Speaker: Elizabeth Guazzelli, CNRS & Polytech'Marseille, France
Title: "Sediment transport and dunes in pipe flows"
Abstract: When particle beds are submitted to shearing flows, the particles at
the surface of the bed can move as soon as hydrodynamic forces acting
on them exceed a fraction of their apparent weight. This situation
occurs in a wide variety of natural phenomena, such as sediment
transport in rivers or by air, and in industrial processes, such as
hydrate or sand issues in oil production and granular transport in food
or pharmaceutical industries. A very common feature that arises is the
formation of ripples, i.e. small waves on the bed surface, or of dunes,
i.e. larger mounds or ridges.
This talk will examine a bed constituted of sediment particles
submitted to a pipe flow. It will discuss (i) the critical condition
for incipient motion of the grains, (ii) bed-load transport, and (iii)
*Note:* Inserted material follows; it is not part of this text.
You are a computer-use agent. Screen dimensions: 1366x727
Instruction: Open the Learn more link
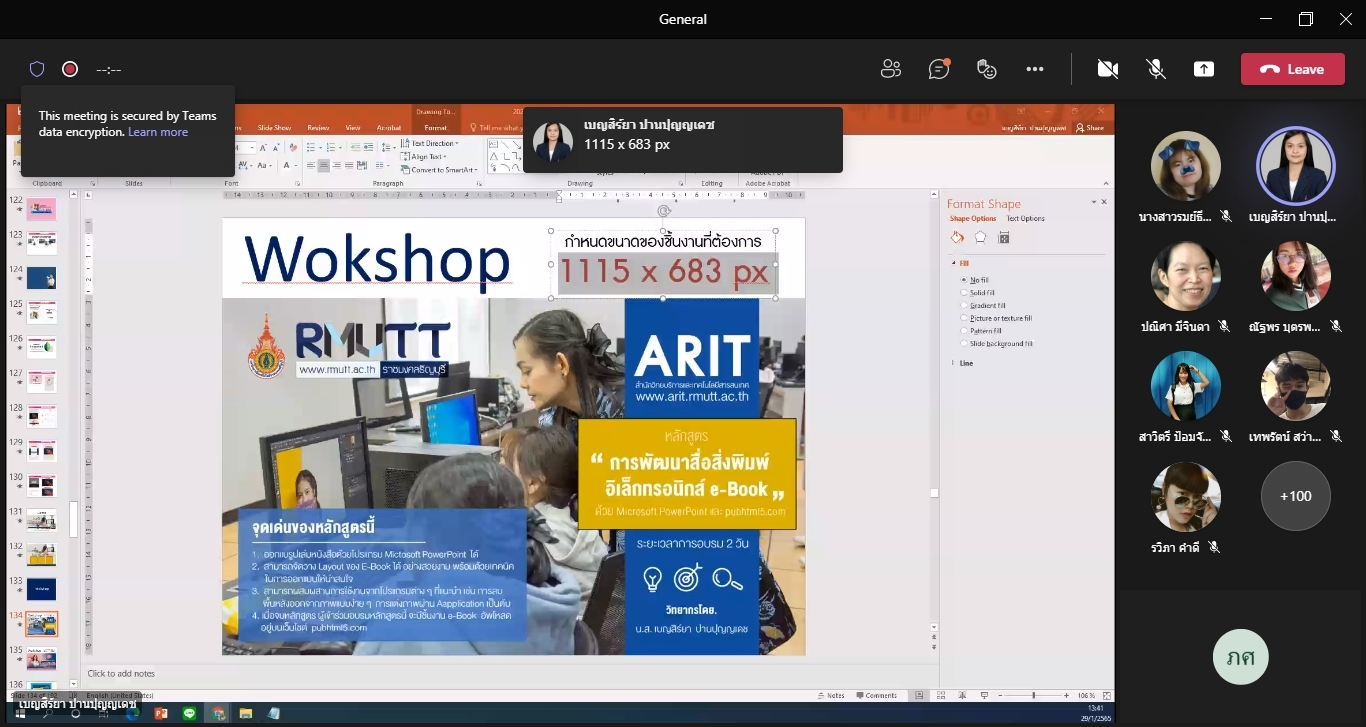158,132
the different dune patterns that arise as the flow is increased from
the laminar to the turbulent regimes. The theoretical investigation
uses a two-phase model having a granular rheology for the particulate
phase. Calculations are performed numerically but also analytically in
asymptotic cases. These predictions are compared to experimental
results obtained in laminar flow above a bed composed of spherical
particles in a pipe.
Bio: Élisabeth Guazzelli is Senior Researcher (Directeur de Recherche) at the CNRS (Centre National de la Recherche Scientifique) and affiliated with the IUSTI Laboratory of Polytech’Marseille (Aix-Marseille Université), of which she is Vice Director. A physicist by training, her research interests are in the field of particulate multiphase flows, such as granular media, fluidized beds, suspensions, and sedimentation, and in these fields, she is one of the world leaders. She is responsible for a very active and diversified research group in Marseille composed of ten people. Since 2005, she has been an Associate Editor of the Journal of Fluid Mechanics.